When it came out the film was loved by both audiences and critics and Emmanuelle Becot got the Best Actress award at the Cannes Film Festival. In total, the movie was nominated for 11 awards.
Love
Gaspar Noé, 2015
Gaspar Noé's highly controversial film generated a lot of hype when it came out because of the abundance of explicit sex scenes in it. You shouldn’t be put off by the graphic depictions of hot MMF sex, though, as the film is about a lot more than steamy intercourse. It takes a close look at what love really is, how it manifests and how it can burn people up from within.
Urban Romance
Pyotr Todorovsky, 1971
The film follows two young people in the USSR, the 20-year-old Masha and the 30-year-old Zhenya, who fall in love, move in together and encounter all kinds of problems they could not have anticipated. Masha views their life together as happiness but for Zhenya it’s a prison. He longs for the freedom he’s lost and Masha detests that. The film was released over 50 years ago, but it remains as relevant as ever, seeing how things have hardly changed in interpersonal relationships since then.
Two Lovers
James Gray, 2009
James Gray recently got a lot of press after the release of the Lost City of Z starring Charlie Hunnam, Tom Holland and Robert Pattinson, which won over critics despite being a genre film. However, this independent director has far more impressive entries in his filmography. Two Lovers is very loosely based on Dostoyevsky’s short story White Nights.
Following a broken engagement, sometime photographer Leonard Kraditor (Joaquin Phoenix) moves in with his parents in Brighton Beach. He soon becomes involved with Sandra (Vinessa Shaw), an honest and sensible young woman. They appear to be a perfect match until Michelle (Gwyneth Paltrow) enters the picture. Beautiful and manipulative, she has him wrapped around her finger in no time, even though she has a rich, married boyfriend. And It falls to Leonard to choose between the two lovers. The film was nominated for a Palme d’Or and a Cesar but didn’t get either award.
Talk to Her
Pedro Almodóvar, 2002
Pedro Almadovar never makes straightforward movies, not even about love.
Male nurse Benigno (Javier Camara) becomes infatuated with a complete stranger when he watches dancer Alicia (Leonor Watling) practising from his apartment. After being injured in a car accident, Alicia ends up in a coma at the hospital where Benigno serendipitously happens to be her caregiver. When the wounded bullfighter Lydia (Rosario Flores) is brought into the same ward, also in a coma, her companion, writer Marco(Dario Grandinetti) begins to bond with Benigno as the two men care for the two women in comas, both hoping for a miracle.
Before Midnight
Richard Linklater, 2013
Richard Linklater loves following his characters over decades. His 2014 smash hit Boyhood was filmed over a period of 12 years, capturing on camera the main character growing up and his family growing old around him.
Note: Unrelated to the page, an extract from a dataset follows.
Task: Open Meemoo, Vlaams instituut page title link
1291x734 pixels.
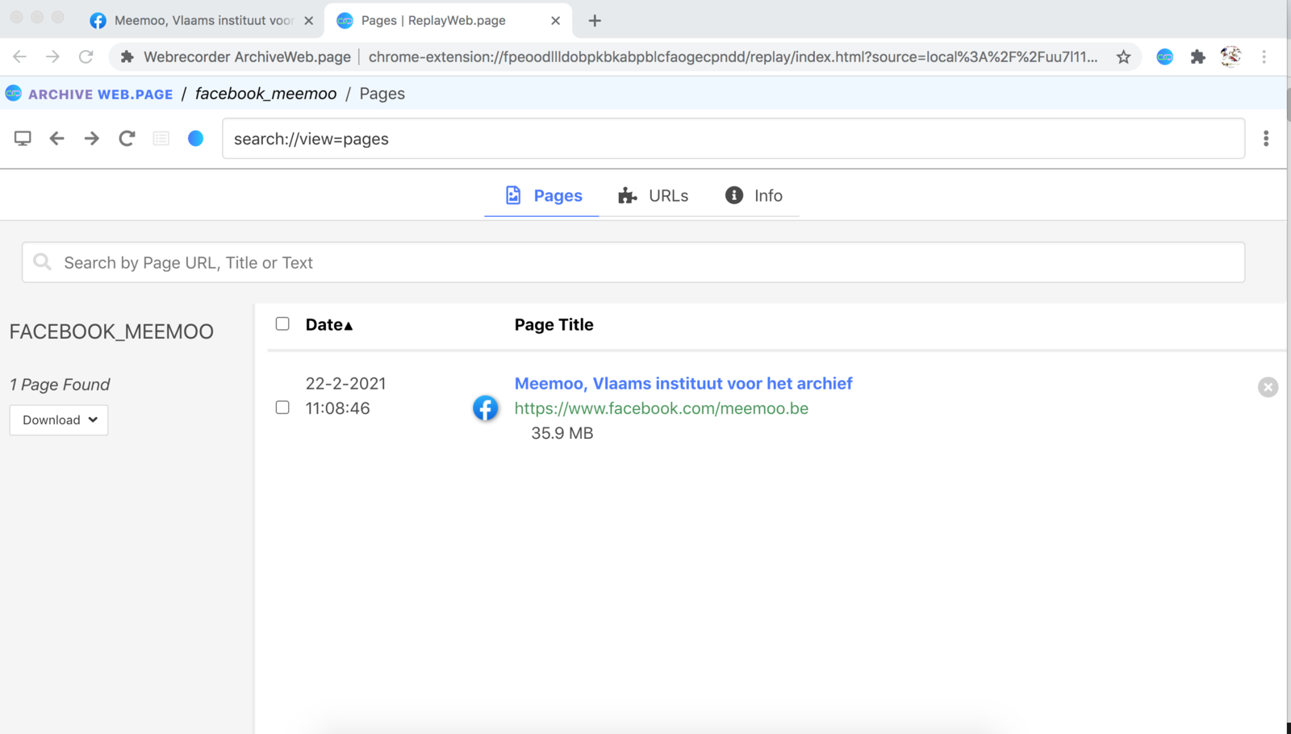Action: [x=683, y=384]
Before Midnight is the last instalment in a trilogy whose first movie came out in the dim and distant 1995. The leads in all three films are played by Julie Delpy and Ethan Hawke. In this last film the two characters reminisce about their romance that has spanned almost two decades as Linklater tries to figure out what happens to love over time: does it get stronger or does it fade with time?